Substituting these relations into the equation for the accretion rate, the accreted mass (per unit time) is given by
$\dot M_\text{acc} = -\alpha\frac{1}{2a^2\sqrt{1-e^2}}\left[\frac{GM_\text{acc}}{v_w}\right]^2 \left[\frac{1}{1+(\frac{v_\text{orb}}{v_w})^2}\right]^{3/2}\dot M_\text{donor},$
where $e$ is the eccentricity of the orbit and where the $r^2$ was replaced by its average value $a^2\sqrt{1-e^2}$ during the orbit.

==Accuracy==
Various hydrodynamical simulations of the process considered by BHL accretion have been conducted. These find that while the accretion line only exists temporarily, the values predicted by the BHL formalism agree fairly well with the numerical simulations; to within 10–20%.

===Binary star systems===
The BHL formalism is technically only applicable when the wind velocity is much larger than the orbital velocity. For the common scenario of systems containing a giant star, this is typically not the case. Instead, the wind velocity and the orbital velocity are often on the same order of magnitude.

Indeed, hydrodynamical simulations of the accretion process show both qualitative differences in the morphology of the flow, as well as quantitative differences in the predicted efficiency of the mass transfer.

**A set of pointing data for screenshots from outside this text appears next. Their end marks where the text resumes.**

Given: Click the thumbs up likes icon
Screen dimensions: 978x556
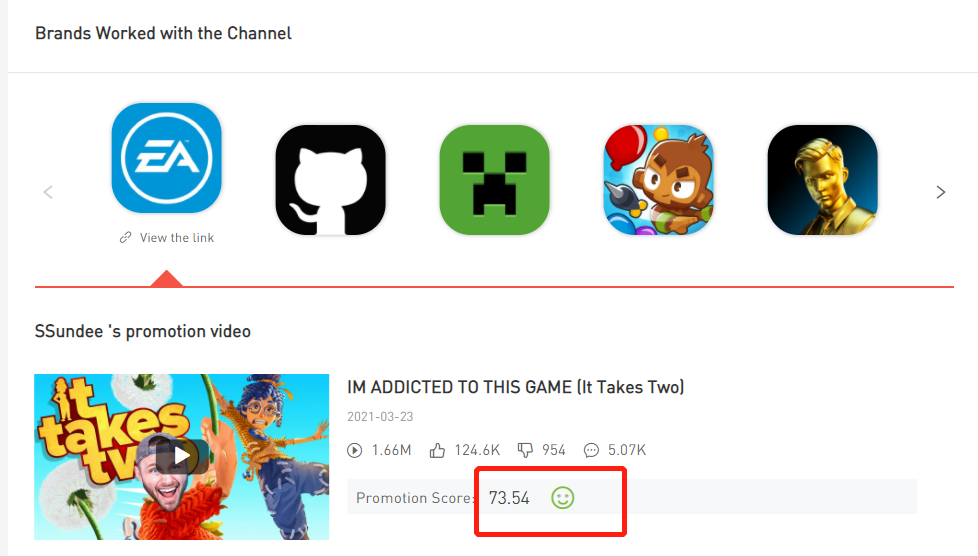Looking at the screenshot, I should tap(437, 450).
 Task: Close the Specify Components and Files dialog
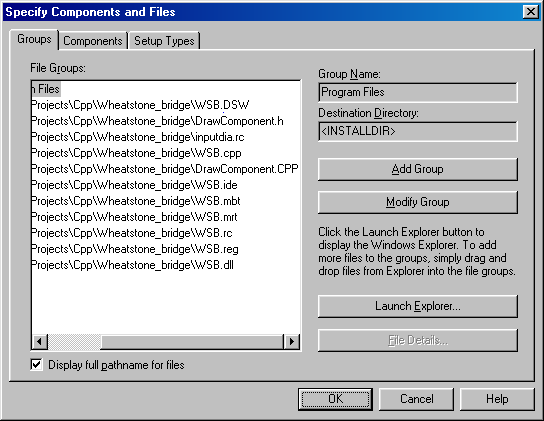pos(530,12)
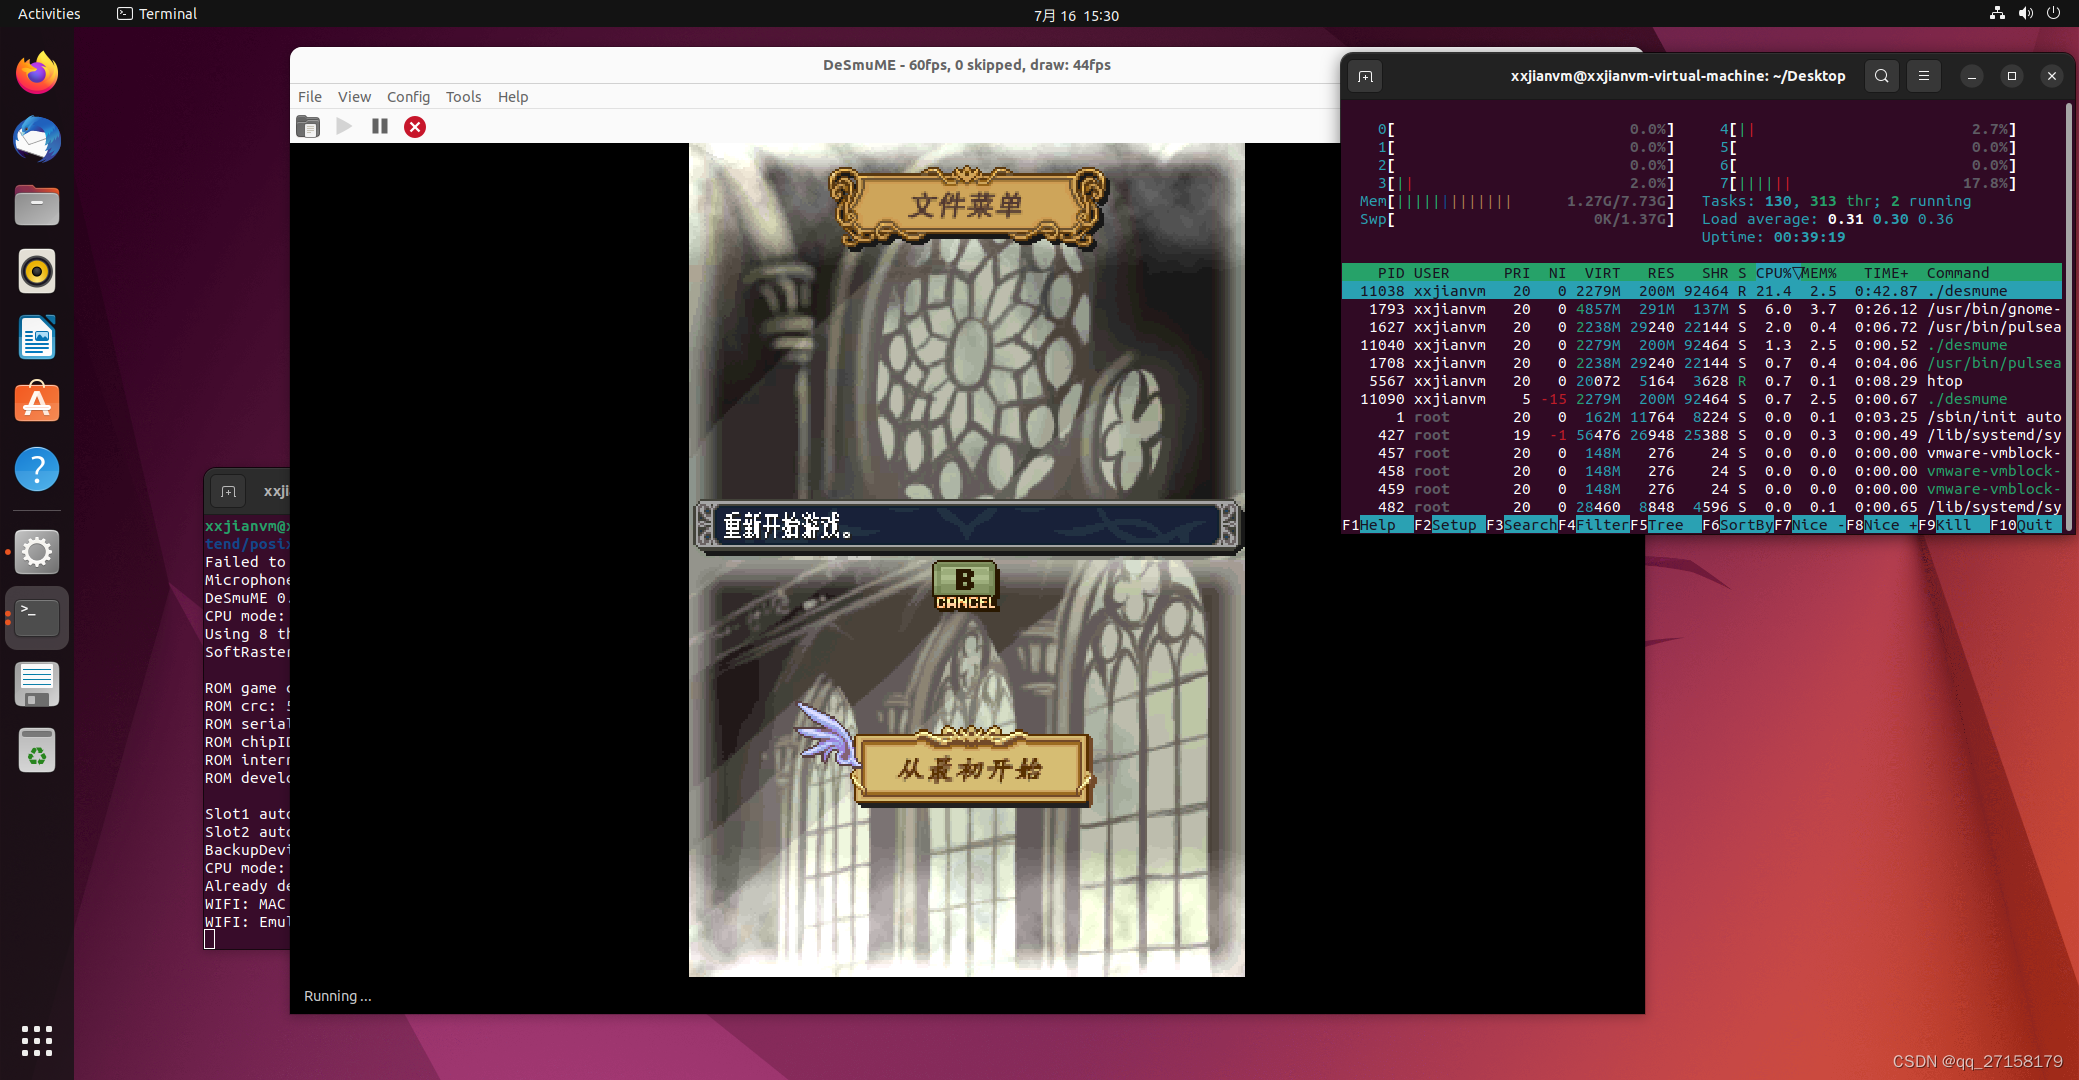
Task: Click the red quit emulator icon
Action: pyautogui.click(x=415, y=127)
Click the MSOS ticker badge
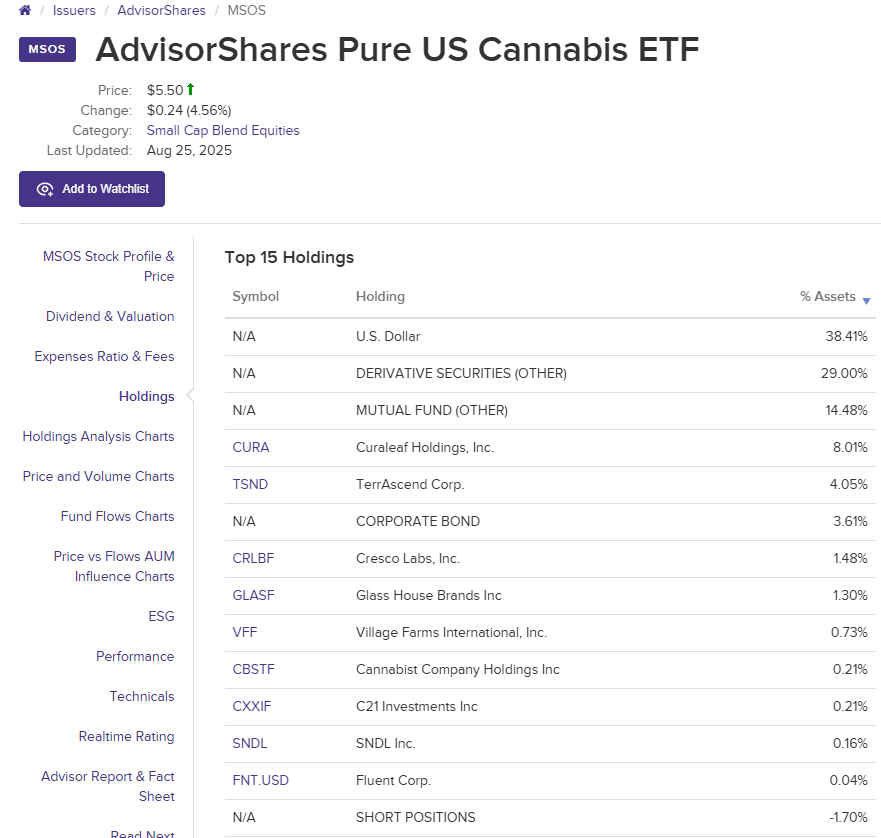The height and width of the screenshot is (838, 881). pyautogui.click(x=47, y=49)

In particular, the BHL formalism tends to overpredict the efficiency of the mass transfer in cases where the wind velocity is lower than the orbital velocity. Various adjustments to the BHL formalism that remedy this issue have been proposed, such as a geometric correction factor.

==Sub-BHL accretion==
In some astrophysical applications, the accretion rate can be lower than the ideal Bondi-Hoyle-Lyttleton value. It occurs when the accretor is not embedded in a smooth, homogeneous, steady upstream flow, as assumed in the classical formulation, but instead interacts with a structured or time-dependent medium. In colliding-wind binary systems, for example, the wind of the accreting star may oppose the incoming wind, while shocks, radiative cooling, orbital motion, angular momentum, and hydrodynamic instabilities can reduce the fraction of gravitationally focused gas that is actually captured. Numerical simulations of massive colliding-wind binaries have found such a regime between a non-accreting wind-collision state and a more continuous BHL-like accretion state, with accretion occurring intermittently through dense clumps and with rates below the classical BHL estimate.